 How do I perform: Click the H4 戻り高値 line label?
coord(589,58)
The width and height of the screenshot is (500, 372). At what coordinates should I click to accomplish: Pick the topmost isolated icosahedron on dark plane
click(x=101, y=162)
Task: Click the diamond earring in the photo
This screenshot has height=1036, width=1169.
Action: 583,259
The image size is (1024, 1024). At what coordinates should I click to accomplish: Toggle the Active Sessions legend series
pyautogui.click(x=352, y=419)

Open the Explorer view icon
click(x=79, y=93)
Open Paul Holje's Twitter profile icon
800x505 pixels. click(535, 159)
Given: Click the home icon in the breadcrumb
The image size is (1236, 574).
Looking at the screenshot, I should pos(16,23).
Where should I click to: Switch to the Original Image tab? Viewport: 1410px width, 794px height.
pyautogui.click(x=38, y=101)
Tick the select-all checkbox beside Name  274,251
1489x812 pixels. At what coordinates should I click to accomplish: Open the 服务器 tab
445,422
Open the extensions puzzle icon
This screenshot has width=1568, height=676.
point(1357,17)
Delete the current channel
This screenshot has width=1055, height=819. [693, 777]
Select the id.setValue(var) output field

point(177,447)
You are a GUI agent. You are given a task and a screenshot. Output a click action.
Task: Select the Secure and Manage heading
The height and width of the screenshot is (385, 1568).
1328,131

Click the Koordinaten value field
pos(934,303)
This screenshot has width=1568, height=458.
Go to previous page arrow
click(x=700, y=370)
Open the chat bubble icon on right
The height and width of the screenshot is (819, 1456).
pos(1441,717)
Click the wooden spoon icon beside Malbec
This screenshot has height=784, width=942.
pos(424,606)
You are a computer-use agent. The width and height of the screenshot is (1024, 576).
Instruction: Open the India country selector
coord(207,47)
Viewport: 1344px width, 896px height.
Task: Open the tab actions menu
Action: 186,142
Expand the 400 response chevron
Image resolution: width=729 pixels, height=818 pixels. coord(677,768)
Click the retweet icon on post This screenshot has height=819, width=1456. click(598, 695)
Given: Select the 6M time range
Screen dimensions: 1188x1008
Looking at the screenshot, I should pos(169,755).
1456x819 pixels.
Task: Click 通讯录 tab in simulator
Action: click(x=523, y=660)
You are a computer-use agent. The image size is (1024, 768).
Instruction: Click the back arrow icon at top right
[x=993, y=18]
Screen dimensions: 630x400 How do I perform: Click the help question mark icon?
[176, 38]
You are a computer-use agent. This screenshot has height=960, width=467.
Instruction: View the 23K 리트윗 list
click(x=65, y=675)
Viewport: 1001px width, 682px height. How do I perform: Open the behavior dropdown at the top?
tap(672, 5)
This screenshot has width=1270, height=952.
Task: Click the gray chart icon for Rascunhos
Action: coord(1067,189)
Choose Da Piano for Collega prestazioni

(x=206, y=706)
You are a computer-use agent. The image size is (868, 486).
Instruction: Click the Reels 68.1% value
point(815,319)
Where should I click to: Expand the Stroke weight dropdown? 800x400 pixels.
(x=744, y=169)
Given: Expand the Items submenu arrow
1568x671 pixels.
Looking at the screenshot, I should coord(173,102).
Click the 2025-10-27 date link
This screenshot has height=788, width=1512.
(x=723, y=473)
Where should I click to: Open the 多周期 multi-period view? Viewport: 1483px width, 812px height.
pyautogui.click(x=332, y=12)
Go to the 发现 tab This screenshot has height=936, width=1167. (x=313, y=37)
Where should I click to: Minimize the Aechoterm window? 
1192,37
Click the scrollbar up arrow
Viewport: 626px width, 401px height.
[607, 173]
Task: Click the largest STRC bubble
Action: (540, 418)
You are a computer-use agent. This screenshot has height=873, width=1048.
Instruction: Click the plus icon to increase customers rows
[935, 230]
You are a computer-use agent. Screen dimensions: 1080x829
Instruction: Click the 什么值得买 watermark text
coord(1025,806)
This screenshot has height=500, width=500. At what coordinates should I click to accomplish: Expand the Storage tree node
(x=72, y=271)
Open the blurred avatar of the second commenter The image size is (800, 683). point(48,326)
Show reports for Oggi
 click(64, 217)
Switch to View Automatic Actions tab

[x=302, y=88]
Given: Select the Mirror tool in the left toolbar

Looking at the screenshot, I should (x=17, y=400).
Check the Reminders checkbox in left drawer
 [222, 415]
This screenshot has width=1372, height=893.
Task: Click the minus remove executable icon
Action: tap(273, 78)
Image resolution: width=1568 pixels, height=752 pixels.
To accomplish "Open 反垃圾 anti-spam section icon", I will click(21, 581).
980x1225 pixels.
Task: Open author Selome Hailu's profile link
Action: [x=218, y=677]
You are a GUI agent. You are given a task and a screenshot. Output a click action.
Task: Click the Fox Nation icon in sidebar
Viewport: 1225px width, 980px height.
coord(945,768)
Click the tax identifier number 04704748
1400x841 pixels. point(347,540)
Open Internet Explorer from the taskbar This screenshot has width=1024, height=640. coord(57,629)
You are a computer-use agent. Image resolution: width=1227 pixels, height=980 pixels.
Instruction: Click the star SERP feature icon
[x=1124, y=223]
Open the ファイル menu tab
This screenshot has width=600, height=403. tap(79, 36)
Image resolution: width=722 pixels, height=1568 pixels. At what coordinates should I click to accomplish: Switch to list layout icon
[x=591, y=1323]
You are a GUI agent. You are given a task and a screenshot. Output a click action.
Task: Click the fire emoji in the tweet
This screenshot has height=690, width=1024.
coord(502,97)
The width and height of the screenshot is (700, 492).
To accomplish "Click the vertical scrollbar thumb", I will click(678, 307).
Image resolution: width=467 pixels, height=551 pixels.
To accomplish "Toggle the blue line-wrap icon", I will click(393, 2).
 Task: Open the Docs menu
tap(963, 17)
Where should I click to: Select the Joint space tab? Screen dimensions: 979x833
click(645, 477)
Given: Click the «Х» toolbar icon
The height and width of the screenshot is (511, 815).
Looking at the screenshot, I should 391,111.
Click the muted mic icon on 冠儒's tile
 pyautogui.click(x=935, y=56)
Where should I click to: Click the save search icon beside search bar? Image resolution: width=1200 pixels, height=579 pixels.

________________________

TASK OBJECTIVE:
Starting at the line that contains "Where should I click to: Open" and stopping after the line that contains "Go to the 发现", can you reproduce only those entries, requests included, while scaling every click coordinate in the answers by 1.4 and rounding each to a whole number, with halves rounded up?

PROBLEM SOLUTION:
Where should I click to: Open the 多周期 multi-period view? Viewport: 1483px width, 812px height.
pyautogui.click(x=465, y=17)
Go to the 发现 tab This screenshot has height=936, width=1167. (x=438, y=52)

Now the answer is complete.